In school, Abby is doing absolutely great. She’s gotten “green” for her behavior each day (as opposed to “yellow” or “red.”) She even got hand stamps celebrating the fact!
She’s been working on colors and letters, and everything that comes home has “Great job!” or “Very good!” written in her teacher’s enthusiastic handwriting. All that
drilling practice over the summer paid off.
I can’t believe how good her handwriting is, and how much fun she seems to be having. Reports are that she almost fell asleep in her water ice last night, and actually asked to go to bed at 7:45.
What’s amazing is that this is only 3, half-days! Next week, she starts a full week of full days plus after-school care. I fully expect Abby to continue to rock it out!
When I was a girl going to summer sleepaway camp, I participated in a canoeing program. It was superfun and awesome and I still know how to do a canoe over canoe rescue all these years later. The one part I really didn’t like about earning my canoe certification was the part of the test where I had to prove I could tread water for 90 seconds while fully clothed. Another summer, I remember trying for my advanced swim level (I made it!) and once again needing to prove that I could tread water for long periods of time. Two minutes in that instance. I didn’t like it any better then either.
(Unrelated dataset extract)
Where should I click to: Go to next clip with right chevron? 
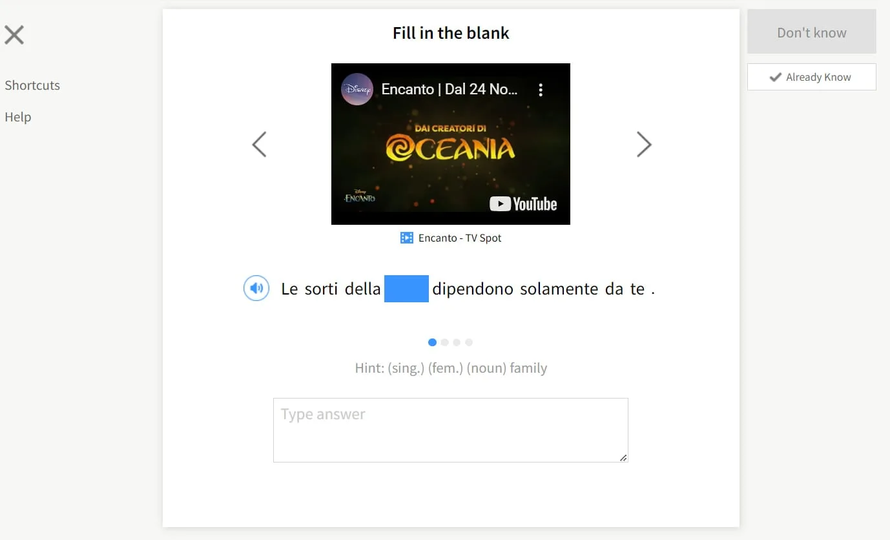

So it’s a bit ironic that I find myself constantly treading metaphorical water this summer. We have been so blessedly busy I haven’t had time to tie my shoes, let alone respond to emails, return phone calls or schedule the dog and the cat to go to the vet. My nails are a mess, my hair is too long and my kid is getting really good at dressing herself in the morning. I am tired, but keeping my head above water.
What I remember from those long ago summers was that the trick to treading water was focusing on a point on shore and keeping your eye on that. Don’t start spinning around – you’ll just waste energy. Don’t close your eyes or the water will be in your ears before you realize it. Just find your place on shore and wait for the lifeguard to blow the whistle.
I have my place on shore in my sights. It’s literally my happiest place on earth, the one location I’d choose to be if I had to pick one and never leave. We’re taking a family vacation once again to our favorite little resort on the coast of Maine, Linekin Bay Resort.
The thought of clean white sheets, smelling salt air, pine tree shade, and literally sailing away from all my stress for a few hours a day is keeping me going right now.
I was talking with a friend about why I love this place so much, why it’s the place I imagine whenever I am told to “think of a relaxing spot…” For someone who is as busy as me, the sheer joy I get from being at Linekin is the lack of schedule.
There’s nothing I have to do at any given time. The breakfast bell rings at 7:30 but that’s only a signal that there’s an hour left util the oatmeal is done for the day. I can sign up for a sailing lesson and am told “OK, come after lunch and one of the boat boys will meet you.” Not “Come at 2:30″ or “See you at 1:45.” Nope, just come on down to the dock after lunch sometime.
Even excursions have the air of “eh, we’ll get to it” about them. Who wants ice cream? Ok, if you want some, meet on my porch in 15 minutes with shoes on. (The assumption being that not everyone is ever wearing shoes at any given time, naturally.) When are we going to Freeport? Maybe tomorrow, we’ll see if it rains.
The week of pure unscheduled-ness is a real tonic to me. The good food and fun stuff to do is a bonus.
After a summer of treading water, a week in Maine is the lifeguard pulling up in her flat-bottomed boat and saying “Good job! You did it! Now come sit on shore and relax for a while.”